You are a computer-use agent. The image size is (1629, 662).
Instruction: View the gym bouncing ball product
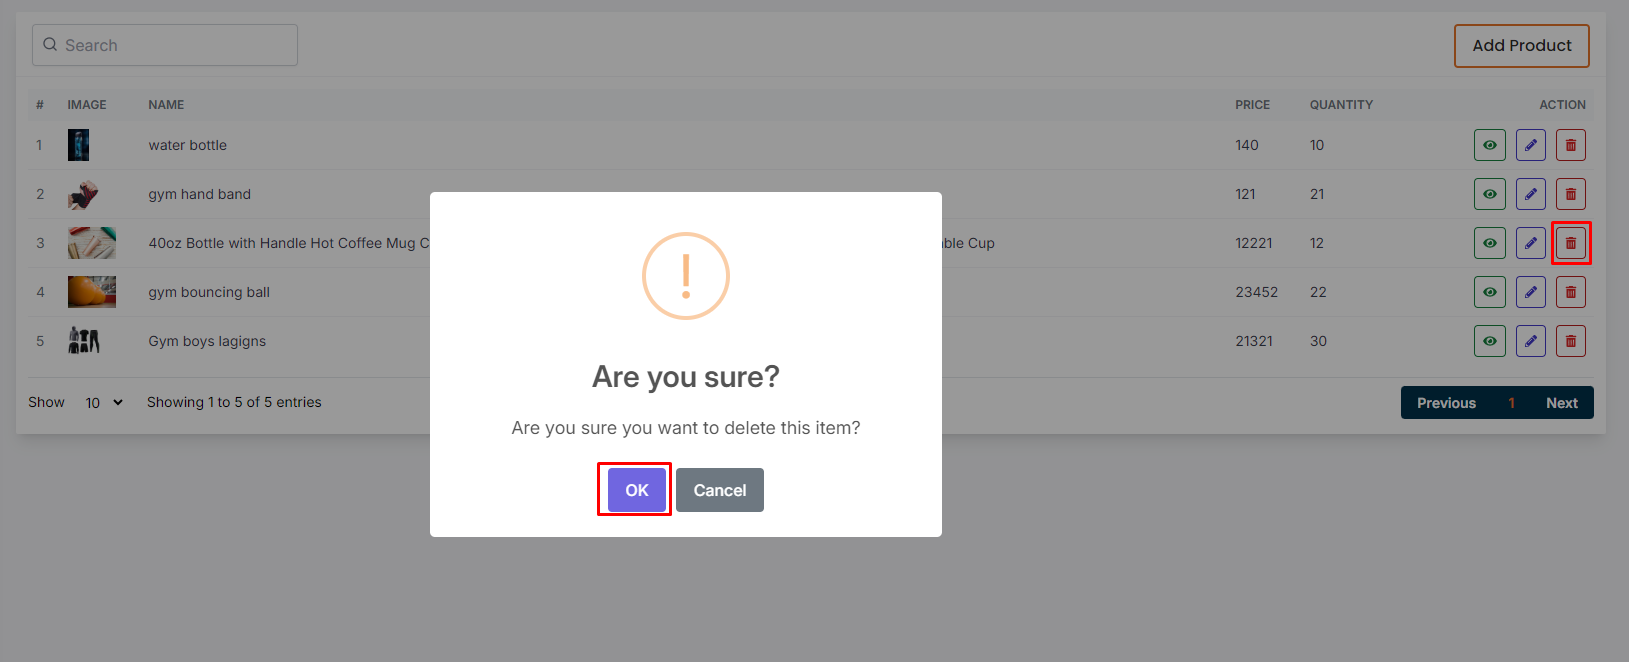[1489, 292]
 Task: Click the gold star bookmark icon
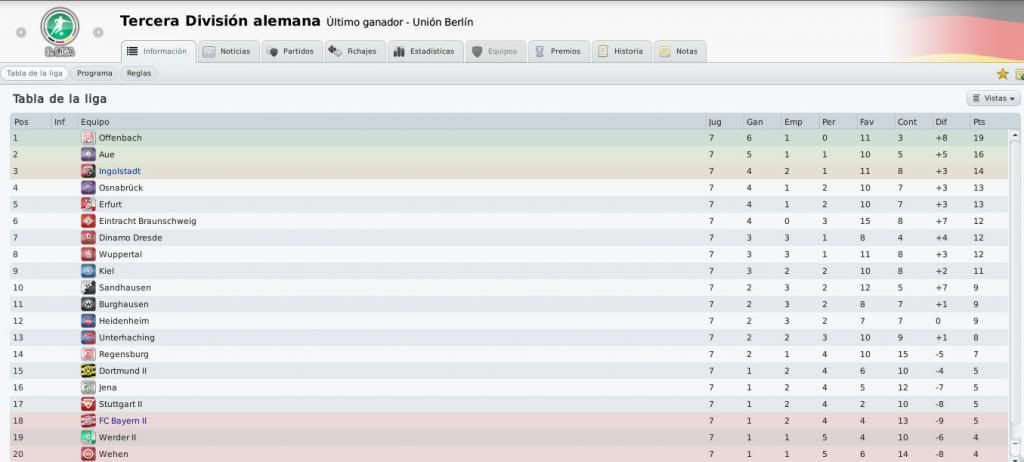1002,74
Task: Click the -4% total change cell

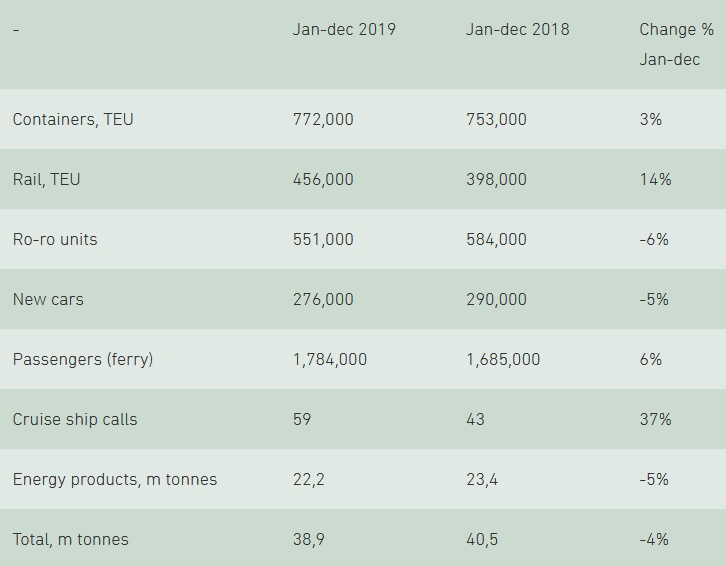Action: pos(654,539)
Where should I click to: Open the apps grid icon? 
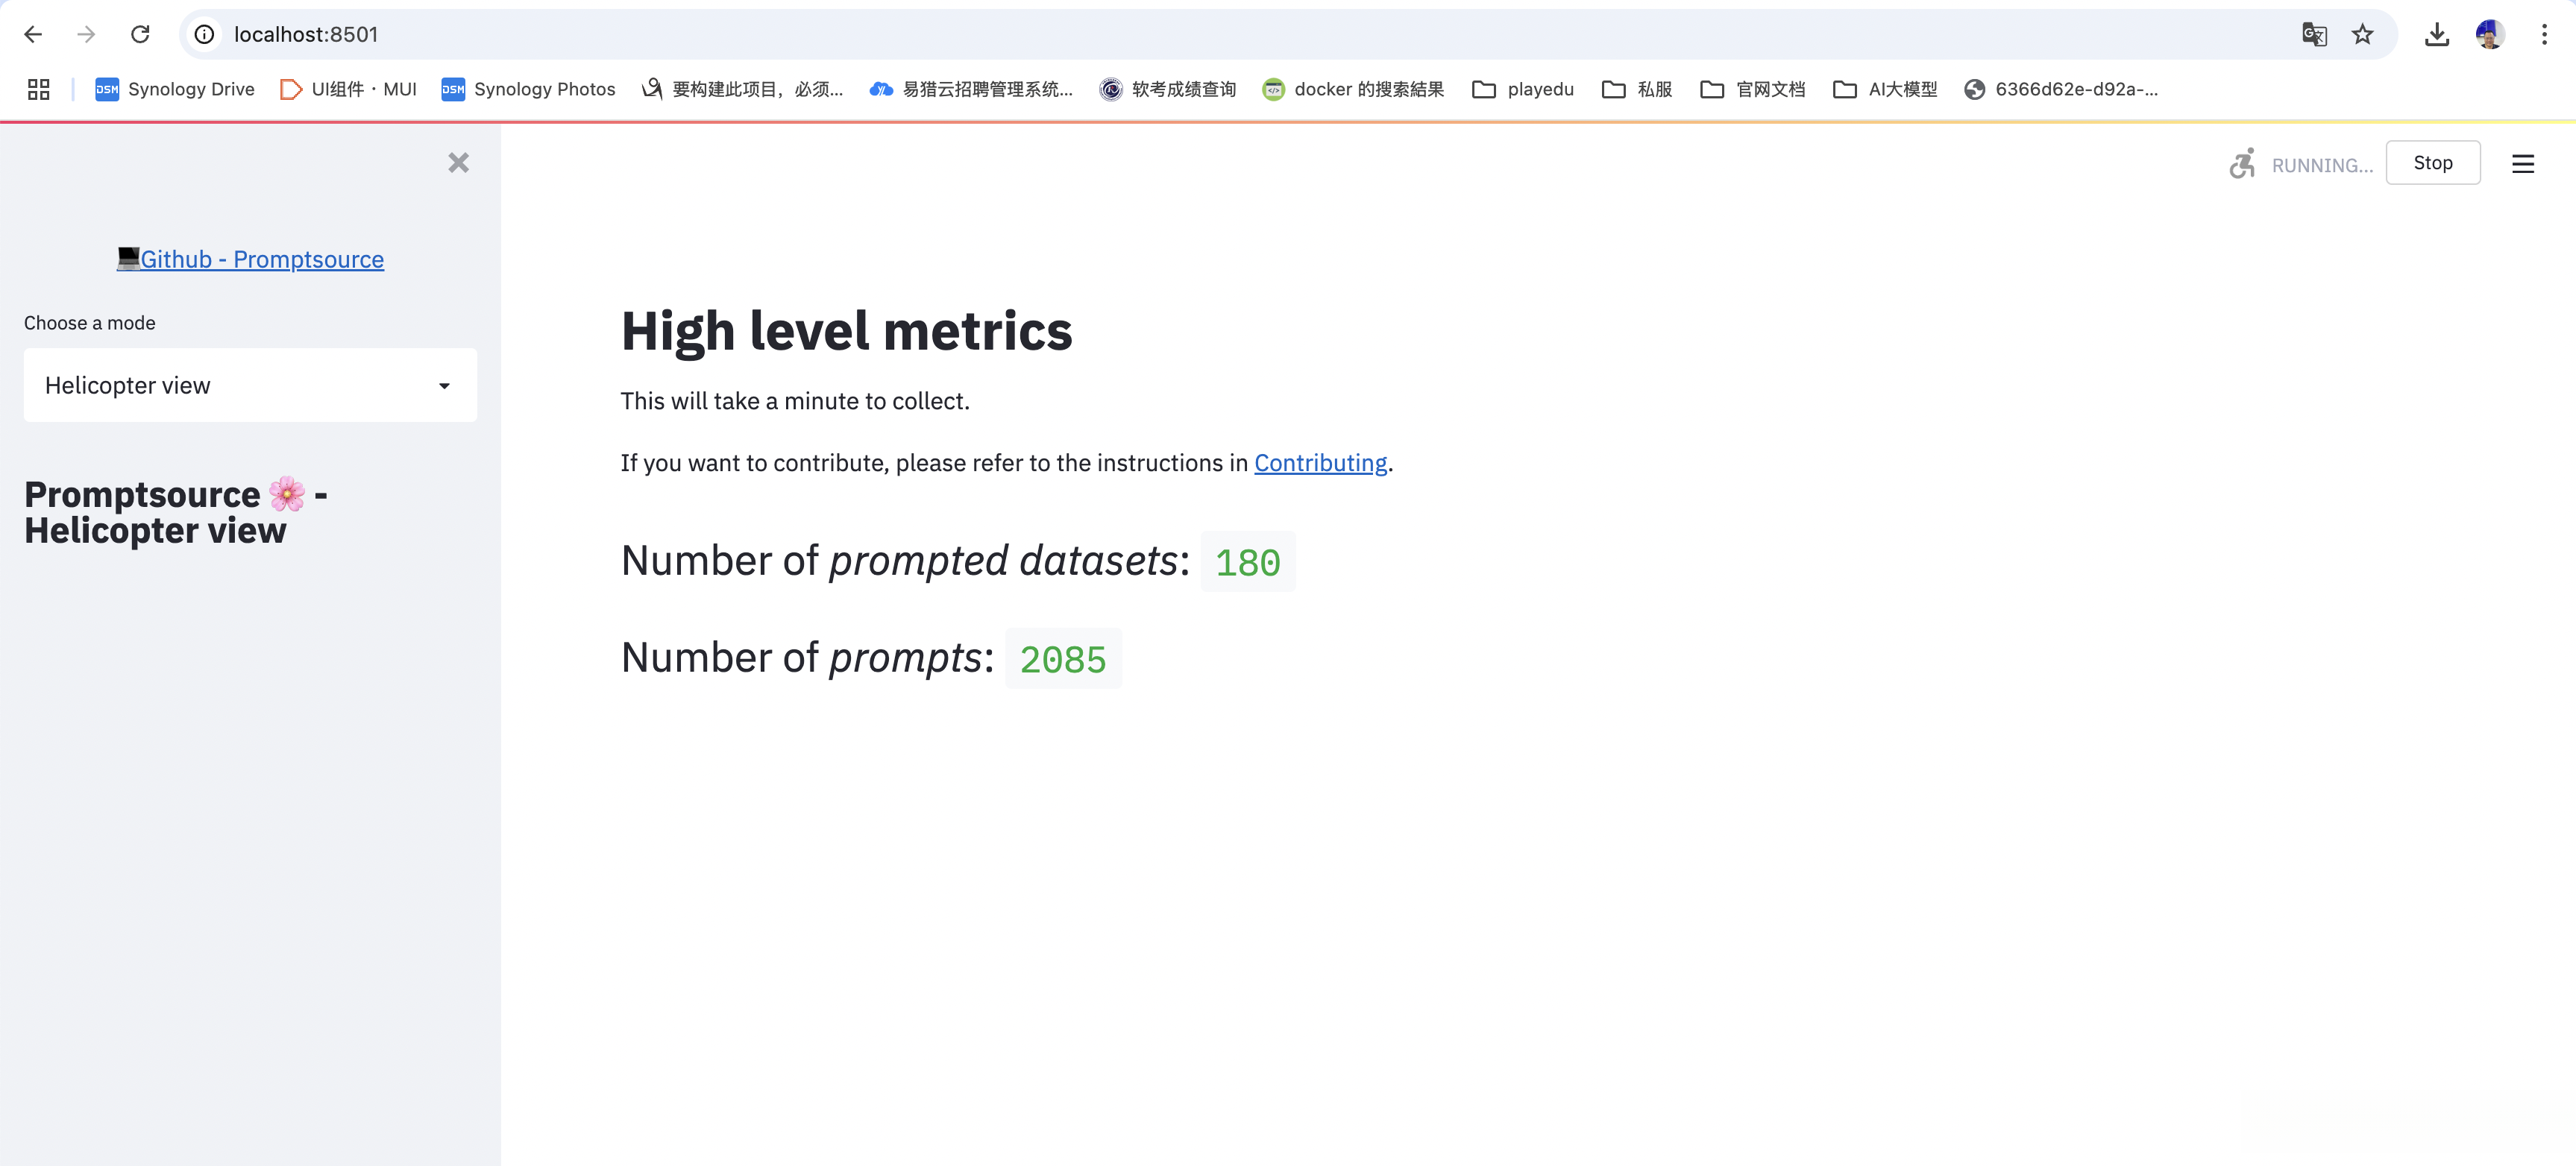tap(38, 89)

• • • • •

**Activity**
From the material above, copy everything exactly but the pictures.

**Expected output**
You are a computer-use agent. The image size is (1629, 662).
Instruction: View the gym bouncing ball product
[1489, 292]
 Task: Click the gold star bookmark icon
1002,74
Task: Click the -4% total change cell

Action: pos(654,539)
Where should I click to: Open the apps grid icon? 
tap(38, 89)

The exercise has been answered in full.